A Turquia celebrou, nesta quarta-feira (1º), o retorno à Copa do Mundo após encerrar um jejum de 24 anos.
A classificação veio com a vitória por 1 a 0 sobre Kosovo nos playoffs, gerando comemorações nas ruas e um discurso que mistura orgulho e ambição cautelosa entre jogadores e torcedores.
Durante a noite de terça-feira (31), fãs ocuparam avenidas em diversas cidades, com bandeiras e buzinaços, celebrando a terceira participação do país em Mundiais e relembrando a campanha histórica de 2002, quando a equipe alcançou as semifinais.
O capitão Hakan Çalhanoğlu, ao desembarcar em Istambul com a delegação, destacou que o foco imediato será avançar além da fase de grupos.
“Vamos representar nosso país da melhor maneira na Copa do Mundo. Estamos muito orgulhosos de levar essa felicidade à nossa nação. Nosso primeiro objetivo é sair do grupo. Depois disso, vamos passo a passo. Eu acredito neste time”, afirmou.
Principal nome da nova geração, o meia do Real Madrid, Arda Güler, de apenas 19 anos, ressaltou o peso emocional da classificação para jogadores que cresceram assistindo à campanha de 2002.
“Acabamos com a nossa saudade. Talvez não tenhamos jogado bem hoje, mas conseguimos avançar”, declarou.
O jovem também destacou o impacto duradouro daquela geração histórica no imaginário dos atletas atuais.
“Quando assistimos à Copa do Mundo de 2002, ainda sentimos arrepios. Agora temos a mesma oportunidade. Vamos tentar fazer o nosso melhor lá, sem subestimar ninguém”, completou.
Na edição de 2002, a Turquia foi eliminada na semifinal pelo Brasil, que acabaria campeão. Na disputa pelo terceiro lugar, o atacante Hakan Şükür marcou o gol mais rápido da história das Copas, aos 10,8 segundos, contra a Coreia do Sul.
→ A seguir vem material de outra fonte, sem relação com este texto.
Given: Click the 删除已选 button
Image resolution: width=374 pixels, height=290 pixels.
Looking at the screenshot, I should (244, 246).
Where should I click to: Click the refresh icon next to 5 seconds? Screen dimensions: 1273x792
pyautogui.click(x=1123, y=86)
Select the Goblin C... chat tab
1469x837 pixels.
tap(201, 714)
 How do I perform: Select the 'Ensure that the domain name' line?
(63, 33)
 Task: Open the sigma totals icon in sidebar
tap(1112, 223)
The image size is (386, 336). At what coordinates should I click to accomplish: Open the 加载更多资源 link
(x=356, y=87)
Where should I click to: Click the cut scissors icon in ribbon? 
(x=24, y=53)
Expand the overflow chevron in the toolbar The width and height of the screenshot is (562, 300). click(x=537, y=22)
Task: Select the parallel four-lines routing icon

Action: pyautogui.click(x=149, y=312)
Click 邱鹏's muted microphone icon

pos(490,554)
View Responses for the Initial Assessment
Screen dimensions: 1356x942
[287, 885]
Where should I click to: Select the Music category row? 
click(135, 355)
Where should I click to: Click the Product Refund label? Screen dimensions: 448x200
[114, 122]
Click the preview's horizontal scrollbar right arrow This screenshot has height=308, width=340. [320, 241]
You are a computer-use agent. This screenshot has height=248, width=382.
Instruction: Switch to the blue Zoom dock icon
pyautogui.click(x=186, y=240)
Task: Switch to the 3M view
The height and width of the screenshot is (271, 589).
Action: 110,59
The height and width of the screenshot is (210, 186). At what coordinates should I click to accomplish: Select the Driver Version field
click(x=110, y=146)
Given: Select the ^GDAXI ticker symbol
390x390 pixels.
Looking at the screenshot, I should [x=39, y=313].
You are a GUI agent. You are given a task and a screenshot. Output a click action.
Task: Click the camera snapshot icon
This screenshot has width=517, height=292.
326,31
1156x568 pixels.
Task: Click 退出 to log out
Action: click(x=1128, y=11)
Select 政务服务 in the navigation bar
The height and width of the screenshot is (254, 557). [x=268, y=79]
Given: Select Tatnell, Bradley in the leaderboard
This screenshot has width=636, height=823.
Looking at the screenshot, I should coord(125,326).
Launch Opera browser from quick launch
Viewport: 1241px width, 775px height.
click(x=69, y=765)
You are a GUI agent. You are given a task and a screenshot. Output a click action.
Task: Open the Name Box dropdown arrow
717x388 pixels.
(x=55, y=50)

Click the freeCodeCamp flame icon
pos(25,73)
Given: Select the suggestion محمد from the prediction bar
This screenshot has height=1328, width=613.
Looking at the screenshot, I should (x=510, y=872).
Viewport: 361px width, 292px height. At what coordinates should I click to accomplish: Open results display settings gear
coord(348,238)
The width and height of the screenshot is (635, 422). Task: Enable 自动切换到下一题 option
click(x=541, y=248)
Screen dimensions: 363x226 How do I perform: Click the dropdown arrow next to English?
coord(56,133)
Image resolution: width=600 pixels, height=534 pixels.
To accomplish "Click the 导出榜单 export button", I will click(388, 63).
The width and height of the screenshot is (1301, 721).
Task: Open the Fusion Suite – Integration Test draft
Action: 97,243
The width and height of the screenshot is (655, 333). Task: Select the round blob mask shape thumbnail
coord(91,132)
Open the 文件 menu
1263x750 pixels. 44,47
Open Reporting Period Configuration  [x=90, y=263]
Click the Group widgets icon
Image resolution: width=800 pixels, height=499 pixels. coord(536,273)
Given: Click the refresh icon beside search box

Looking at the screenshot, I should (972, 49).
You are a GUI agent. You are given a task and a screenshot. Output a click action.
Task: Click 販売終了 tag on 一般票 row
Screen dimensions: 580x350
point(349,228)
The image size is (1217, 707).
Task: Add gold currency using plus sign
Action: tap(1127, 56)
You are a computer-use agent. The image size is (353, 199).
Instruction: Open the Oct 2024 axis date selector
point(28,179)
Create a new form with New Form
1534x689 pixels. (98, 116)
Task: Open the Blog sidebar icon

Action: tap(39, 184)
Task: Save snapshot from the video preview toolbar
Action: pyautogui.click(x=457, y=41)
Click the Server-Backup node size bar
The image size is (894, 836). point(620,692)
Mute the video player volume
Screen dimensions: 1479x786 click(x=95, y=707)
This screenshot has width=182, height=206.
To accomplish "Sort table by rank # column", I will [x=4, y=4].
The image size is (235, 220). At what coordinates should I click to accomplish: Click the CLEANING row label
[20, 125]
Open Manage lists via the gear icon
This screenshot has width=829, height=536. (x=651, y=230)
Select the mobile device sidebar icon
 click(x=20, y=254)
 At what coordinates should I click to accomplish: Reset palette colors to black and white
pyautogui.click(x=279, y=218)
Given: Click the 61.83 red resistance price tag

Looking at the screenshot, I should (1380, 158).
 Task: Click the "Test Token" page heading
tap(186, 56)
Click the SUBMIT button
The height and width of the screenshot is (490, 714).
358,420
Em análise recente em seu canal no YouTube, Şükür afirmou que a atual seleção pode causar dificuldades aos adversários, mesmo sem um centroavante tradicional. Ele também destacou os desafios distintos que a equipe enfrentará na fase de grupos contra Austrália, Estados Unidos e Paraguai.
A imprensa turca refletiu o clima de otimismo, com o jornal Milliyet estampando a manchete “Cowboys turcos, esperem por nós, América”. Já o presidente da federação, İbrahim Hacıosmanoğlu, elevou o tom ao projetar a campanha.
“Vamos ganhar o troféu e trazê-lo para casa”, disse.